== DATA FOR THE TASK

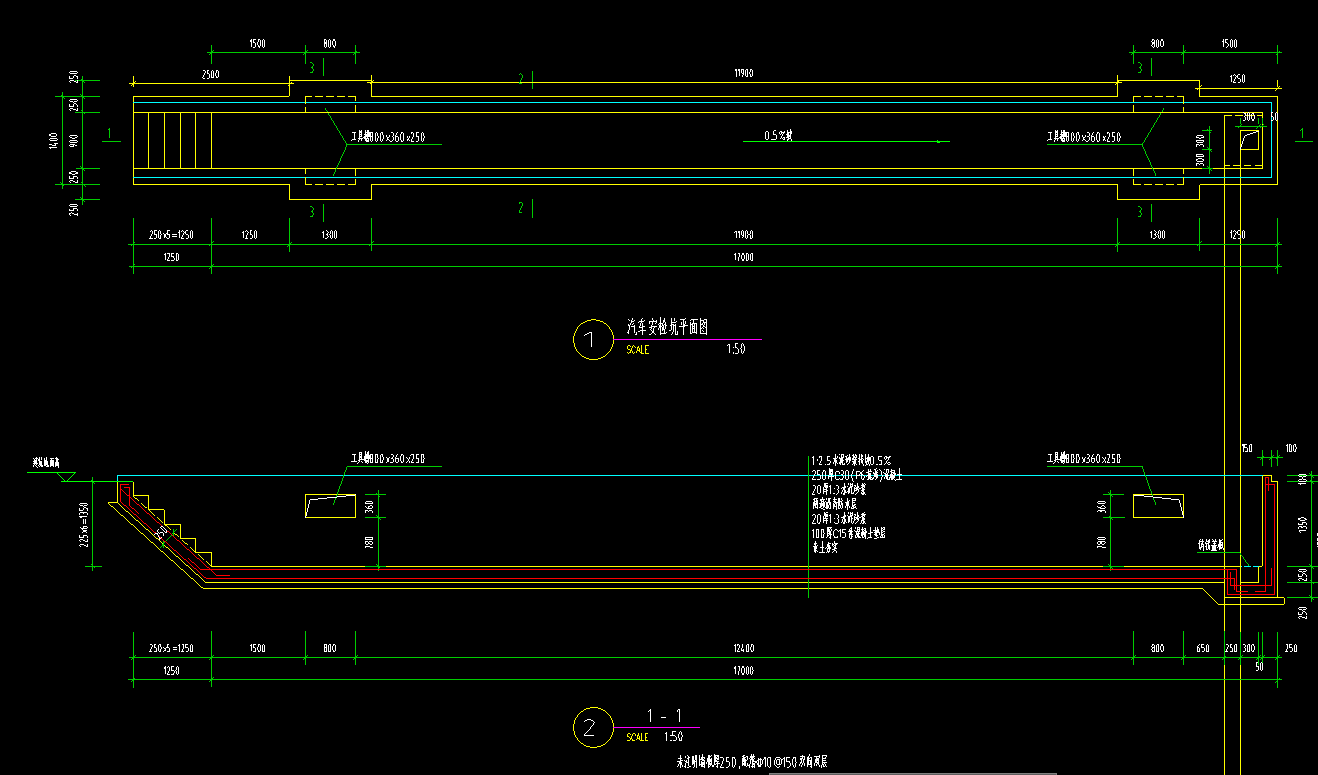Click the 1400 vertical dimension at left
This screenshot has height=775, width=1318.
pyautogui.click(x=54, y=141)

====
== DATA FOR THE TASK

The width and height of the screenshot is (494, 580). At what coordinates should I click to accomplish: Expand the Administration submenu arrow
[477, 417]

====
== DATA FOR THE TASK

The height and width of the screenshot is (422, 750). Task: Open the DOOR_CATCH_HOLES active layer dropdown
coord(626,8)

====

◆ **PROBLEM REQUIREMENTS**
Pull out the rows starting with the line that contains "The height and" and going on through the line that contains "coord(626,8)", and copy them without any changes.

◆ **EXERCISE ANSWER**
The height and width of the screenshot is (422, 750). Task: Open the DOOR_CATCH_HOLES active layer dropdown
coord(626,8)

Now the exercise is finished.